What single-shot can NOT cover
Facilitation arc: vague-input → sharper pushback → user clarifies → better artifact. That requires a multi-turn user simulator. Defer it to a separate eval mode for skills where conversation is the value (coaching, brainstorming, design thinking).
Writing good expectations
The grader's job is easier when expectations are discriminating — hard to pass without actually doing the work.
Weak patterns to avoid:
- Filename-only checks — "brief.md exists" passes for an empty file. Pair with a content check.
- Wholly subjective phrasing — "the brief is high quality" cannot be evaluated. State the property concretely.

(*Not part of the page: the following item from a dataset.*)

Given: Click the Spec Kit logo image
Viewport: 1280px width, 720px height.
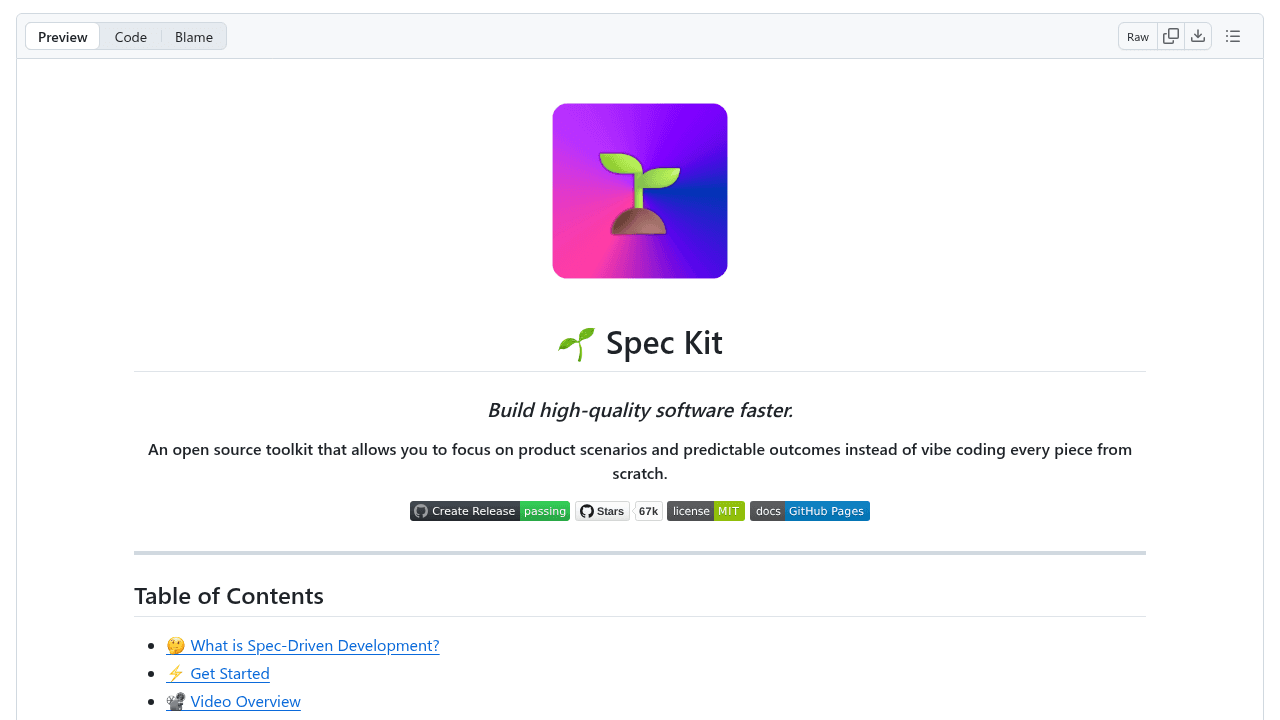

- Tautologies — anything that follows from the prompt being understood is not a useful expectation.
Strong patterns for artifact correctness (Pattern A):
- Specific facts that should appear ("incorporates at least 2 specific findings from section X")
- Structural claims a wrong output would fail ("word count between 250 and 1500")
- Negative assertions ("does not introduce content from unrelated sections")
- YAML frontmatter checks ("frontmatter contains title, status, created, updated as ISO 8601")
- Bounded JSON output ("final assistant message contains a JSON object with intent='create'")
Strong patterns for process discipline (Pattern B):
- Side-artifact existence + content ("decision-log.md exists AND captures the pricing decision with rejected alternative and rationale")
- Transcript tool-call patterns ("the transcript contains a Skill tool call invoking bmad-editorial-review-prose")
- Phase ordering ("the polish-phase Skill calls occur after the brief body Write and before the final JSON status block")
- Read-only enforcement ("the input brief.md is byte-identical to the staged fixture; no Write or Edit tool calls targeted the run folder")
- Bidirectional fidelity ("every substantive entry in decision-log.md has a corresponding reflection in brief.md, AND no claim in brief.md is absent from the input prompt or decision-log.md")
- Timestamp checks ("YAML frontmatter 'updated' field is later than 'created'; 'created' is unchanged from the input fixture")
Headless mode — getting the skill to behave non-interactively
Most multi-turn skills expose a headless flag or keyword that suppresses clarifying questions and produces a structured JSON status block at the end. To use Pattern A or B, the eval prompt needs to trigger this. Common signals:
- The literal phrase
Run headless.at the start of the prompt - Skill-specific flags or keywords as documented in the skill's
## Headless Modesection - Sufficient context such that no clarification is genuinely needed
If the skill has no headless mode, single-shot evals will halt at the first clarifying question and you have two options: (1) add a headless mode to the skill, (2) defer that skill's evals to the multi-turn simulator.
Pre-staging files (Update / Validate intents)
For Update and Validate evals, the workspace needs to contain an existing brief, decision log, addendum, etc. Use the files field — each path is staged into the workspace at the same relative location. The eval prompt then references the staged path explicitly:
{
"id": "B5",
"prompt": "Run headless. Update the brief at evals/skill-x/files/some-brief/brief.md — ...",
"files": [
"evals/skill-x/files/some-brief/brief.md",
"evals/skill-x/files/some-brief/decision-log.md",
"evals/skill-x/files/some-brief/addendum.md"
]
}
For Validate (read-only) expectations, pair the staged files with byte-identical assertions and a no-Write/no-Edit transcript check.